The Media Standards Trust, an independent journalistic ethics charity, published a report today claiming that press-self-regulation overseen by the PCC in its current form was not working and that radical changes needed to be made.
However, speaking on Radio 4's Today programme this morning, Meyer condemned the report.
"Below the rather self-important title, the Media Standard Trust and the glittering array of people that sit on its board, I have to say this is a careless and shoddy report. It is full of assertions, unsupported by the evidence on privacy on public confidence and transparency," he said.
Also on Today, Sir David Bell, chairman of the MST and the Financial Times, said the revolution going on in media meant the PCC was no longer fit for purpose.
Bell added that the PCC was not transparent or sufficiently accountable, did not deal with enough complaints and was not sufficiently well-known.
Meyer, who is stepping down from the PCC at the end of March after six years as chairman to be replaced by Peta Buscombe, the Advertising Association chief executive, took particular issue with the suggestion that the PCC was not accountable.
"We are scrutinised by an independent charter commissioner, an independent charter panel and all the way in which we organise ourselves is absolutely transparent," he said. "If this trust had made the attempt to come to the PCC and take evidence from me, take evidence from my colleagues they might have found this."
Meyer added that it was "an absolute outrage" that the trust had not come to talk to his organisation prior to publication and went on to call the report a "cuttings job masquerading as an serious inquiry".
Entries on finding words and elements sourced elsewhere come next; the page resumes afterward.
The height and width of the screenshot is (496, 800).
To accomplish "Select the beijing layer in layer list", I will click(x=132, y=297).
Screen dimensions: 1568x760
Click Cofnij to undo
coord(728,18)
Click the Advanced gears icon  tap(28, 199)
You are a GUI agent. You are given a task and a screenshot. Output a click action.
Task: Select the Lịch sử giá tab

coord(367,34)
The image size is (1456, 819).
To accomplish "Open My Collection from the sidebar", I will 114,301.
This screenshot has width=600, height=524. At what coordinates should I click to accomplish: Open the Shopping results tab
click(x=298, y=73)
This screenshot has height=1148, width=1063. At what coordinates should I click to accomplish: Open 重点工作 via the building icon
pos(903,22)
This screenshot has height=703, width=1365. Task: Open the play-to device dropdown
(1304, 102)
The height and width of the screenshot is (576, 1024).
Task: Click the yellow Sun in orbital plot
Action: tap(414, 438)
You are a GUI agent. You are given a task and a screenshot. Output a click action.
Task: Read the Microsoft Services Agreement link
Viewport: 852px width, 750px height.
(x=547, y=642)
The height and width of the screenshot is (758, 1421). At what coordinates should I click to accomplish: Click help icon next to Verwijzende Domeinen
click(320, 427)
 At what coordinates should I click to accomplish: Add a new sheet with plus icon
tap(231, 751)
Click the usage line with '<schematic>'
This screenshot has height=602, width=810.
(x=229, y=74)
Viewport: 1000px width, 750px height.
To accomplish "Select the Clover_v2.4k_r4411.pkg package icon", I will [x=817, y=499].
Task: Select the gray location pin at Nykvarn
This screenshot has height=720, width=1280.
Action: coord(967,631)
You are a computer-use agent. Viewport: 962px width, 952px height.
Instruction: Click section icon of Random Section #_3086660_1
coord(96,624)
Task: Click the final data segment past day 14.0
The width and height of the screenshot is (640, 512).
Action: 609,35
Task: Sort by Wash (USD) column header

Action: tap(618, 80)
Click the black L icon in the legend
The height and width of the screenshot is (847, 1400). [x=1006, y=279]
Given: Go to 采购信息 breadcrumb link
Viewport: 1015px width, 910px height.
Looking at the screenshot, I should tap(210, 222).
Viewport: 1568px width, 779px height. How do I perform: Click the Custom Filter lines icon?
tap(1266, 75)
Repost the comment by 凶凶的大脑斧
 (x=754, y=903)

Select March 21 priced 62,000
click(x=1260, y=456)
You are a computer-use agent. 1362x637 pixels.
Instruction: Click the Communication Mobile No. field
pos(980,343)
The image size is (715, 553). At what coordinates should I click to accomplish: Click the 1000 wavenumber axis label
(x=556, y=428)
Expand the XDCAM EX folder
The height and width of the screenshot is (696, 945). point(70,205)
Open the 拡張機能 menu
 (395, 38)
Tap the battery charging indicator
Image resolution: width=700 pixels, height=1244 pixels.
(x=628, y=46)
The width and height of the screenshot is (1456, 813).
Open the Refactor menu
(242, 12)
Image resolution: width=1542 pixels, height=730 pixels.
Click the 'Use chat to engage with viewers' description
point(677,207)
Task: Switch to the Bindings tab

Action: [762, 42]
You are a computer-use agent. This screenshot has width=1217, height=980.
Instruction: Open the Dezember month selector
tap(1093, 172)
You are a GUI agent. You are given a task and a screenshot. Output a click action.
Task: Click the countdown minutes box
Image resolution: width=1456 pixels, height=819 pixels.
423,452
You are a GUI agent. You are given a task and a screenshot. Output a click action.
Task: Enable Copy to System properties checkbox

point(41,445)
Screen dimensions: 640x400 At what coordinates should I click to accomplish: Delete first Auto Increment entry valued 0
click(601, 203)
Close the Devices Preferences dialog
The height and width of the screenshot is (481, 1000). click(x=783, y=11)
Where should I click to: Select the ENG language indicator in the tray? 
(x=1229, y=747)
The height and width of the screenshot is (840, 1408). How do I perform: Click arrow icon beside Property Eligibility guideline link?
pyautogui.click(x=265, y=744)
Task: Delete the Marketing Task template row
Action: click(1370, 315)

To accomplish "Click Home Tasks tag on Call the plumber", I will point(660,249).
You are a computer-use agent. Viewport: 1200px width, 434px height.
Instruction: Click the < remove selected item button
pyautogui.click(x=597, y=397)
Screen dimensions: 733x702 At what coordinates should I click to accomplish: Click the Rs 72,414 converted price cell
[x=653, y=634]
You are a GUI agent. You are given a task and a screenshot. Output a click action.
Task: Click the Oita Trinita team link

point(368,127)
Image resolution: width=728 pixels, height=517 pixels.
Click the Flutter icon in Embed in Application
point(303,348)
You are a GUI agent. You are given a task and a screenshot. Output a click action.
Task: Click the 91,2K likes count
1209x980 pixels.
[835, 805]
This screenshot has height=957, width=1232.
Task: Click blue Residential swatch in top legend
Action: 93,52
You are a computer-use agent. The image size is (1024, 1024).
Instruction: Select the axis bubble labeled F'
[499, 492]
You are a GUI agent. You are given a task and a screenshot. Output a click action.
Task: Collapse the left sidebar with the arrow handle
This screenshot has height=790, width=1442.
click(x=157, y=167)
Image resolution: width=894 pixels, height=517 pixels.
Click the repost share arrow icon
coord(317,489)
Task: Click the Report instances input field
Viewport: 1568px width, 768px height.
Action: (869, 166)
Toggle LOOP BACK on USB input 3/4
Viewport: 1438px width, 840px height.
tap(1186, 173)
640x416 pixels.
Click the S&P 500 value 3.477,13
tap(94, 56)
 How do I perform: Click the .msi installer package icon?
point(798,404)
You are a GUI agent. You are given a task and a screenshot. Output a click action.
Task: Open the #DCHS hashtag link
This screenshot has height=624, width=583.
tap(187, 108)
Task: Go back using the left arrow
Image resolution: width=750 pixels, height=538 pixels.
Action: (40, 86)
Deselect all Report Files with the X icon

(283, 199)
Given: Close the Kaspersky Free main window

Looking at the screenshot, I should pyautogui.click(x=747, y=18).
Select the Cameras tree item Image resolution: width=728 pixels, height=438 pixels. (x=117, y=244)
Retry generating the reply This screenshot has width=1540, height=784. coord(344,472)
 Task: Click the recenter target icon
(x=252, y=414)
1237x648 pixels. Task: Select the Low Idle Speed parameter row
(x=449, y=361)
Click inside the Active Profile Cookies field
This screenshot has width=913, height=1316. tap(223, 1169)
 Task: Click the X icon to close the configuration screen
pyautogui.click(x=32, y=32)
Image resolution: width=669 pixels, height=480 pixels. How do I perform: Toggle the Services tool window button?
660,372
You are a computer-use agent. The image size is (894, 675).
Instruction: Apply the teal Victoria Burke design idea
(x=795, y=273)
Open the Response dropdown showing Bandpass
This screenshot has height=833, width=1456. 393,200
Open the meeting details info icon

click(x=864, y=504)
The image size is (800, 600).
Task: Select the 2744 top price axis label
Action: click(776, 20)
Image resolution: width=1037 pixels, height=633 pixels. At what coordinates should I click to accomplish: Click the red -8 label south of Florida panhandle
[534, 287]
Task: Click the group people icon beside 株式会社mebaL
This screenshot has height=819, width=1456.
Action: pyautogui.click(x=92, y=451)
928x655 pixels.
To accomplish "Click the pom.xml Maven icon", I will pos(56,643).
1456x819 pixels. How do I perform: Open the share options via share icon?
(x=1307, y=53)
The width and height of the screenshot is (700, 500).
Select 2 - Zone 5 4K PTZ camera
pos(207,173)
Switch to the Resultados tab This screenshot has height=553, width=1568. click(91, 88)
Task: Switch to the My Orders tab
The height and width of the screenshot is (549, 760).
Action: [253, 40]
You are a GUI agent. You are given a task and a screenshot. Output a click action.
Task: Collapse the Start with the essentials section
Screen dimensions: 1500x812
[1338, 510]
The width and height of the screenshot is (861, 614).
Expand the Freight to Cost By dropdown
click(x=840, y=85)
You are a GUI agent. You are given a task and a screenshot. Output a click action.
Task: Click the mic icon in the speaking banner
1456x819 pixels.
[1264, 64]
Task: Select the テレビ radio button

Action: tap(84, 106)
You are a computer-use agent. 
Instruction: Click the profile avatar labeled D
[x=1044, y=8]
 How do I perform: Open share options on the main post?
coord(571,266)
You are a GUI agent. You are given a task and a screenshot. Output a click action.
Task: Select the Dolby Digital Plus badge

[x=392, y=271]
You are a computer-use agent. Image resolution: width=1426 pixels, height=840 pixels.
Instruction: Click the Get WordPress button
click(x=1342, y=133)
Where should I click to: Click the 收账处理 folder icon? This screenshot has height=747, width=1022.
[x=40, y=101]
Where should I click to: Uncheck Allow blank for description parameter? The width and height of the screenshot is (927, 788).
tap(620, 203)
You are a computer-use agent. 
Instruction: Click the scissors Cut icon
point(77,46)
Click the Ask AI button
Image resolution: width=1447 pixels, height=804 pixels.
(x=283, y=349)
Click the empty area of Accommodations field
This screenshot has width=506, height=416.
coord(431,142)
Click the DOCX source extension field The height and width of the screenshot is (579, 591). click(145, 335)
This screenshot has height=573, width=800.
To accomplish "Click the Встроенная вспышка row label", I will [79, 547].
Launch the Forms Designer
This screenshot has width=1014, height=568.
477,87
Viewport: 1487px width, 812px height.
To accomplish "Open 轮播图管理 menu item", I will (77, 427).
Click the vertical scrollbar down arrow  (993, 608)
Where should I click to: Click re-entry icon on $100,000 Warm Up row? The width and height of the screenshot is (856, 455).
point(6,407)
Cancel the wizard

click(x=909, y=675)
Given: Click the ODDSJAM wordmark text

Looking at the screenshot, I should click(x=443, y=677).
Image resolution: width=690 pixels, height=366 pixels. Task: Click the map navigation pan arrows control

"This report has been put out, it is one of the leading items on the Today programme, it can affect people that would otherwise look to come to the PCC for remedies and you're telling me that only then will you come and take evidence from the body you are criticising. This is not good practise," he said.
However, Bell defended the report, saying the National Consumer Council has 15 standards by which it judges regulatory bodies and that the PCC fails on 12 of them.
"What we are saying is that there is a revolution in newspapers and the PCC is inadequate in dealing with it and it needs to be reformed," he added.
Today host John Humphrys put it to Meyer that the PCC had a role to play in the declining public confidence in newspapers, particularly mid-market titles.
But Meyer responded: "If we are going to talk about public confidence, what we have to look at is confidence in the PCC as opposed to confidence in journalism. We have record numbers of people coming to us for advice and for help. The numbers have doubled since I became chairman in 2003. This has to be seen as a vote of confidence in our ability to remedy complaints."
Meyer said the assertion put to him by Humphrys that the PCC only upholds one in every 250 complaints was the "statistics of the madhouse".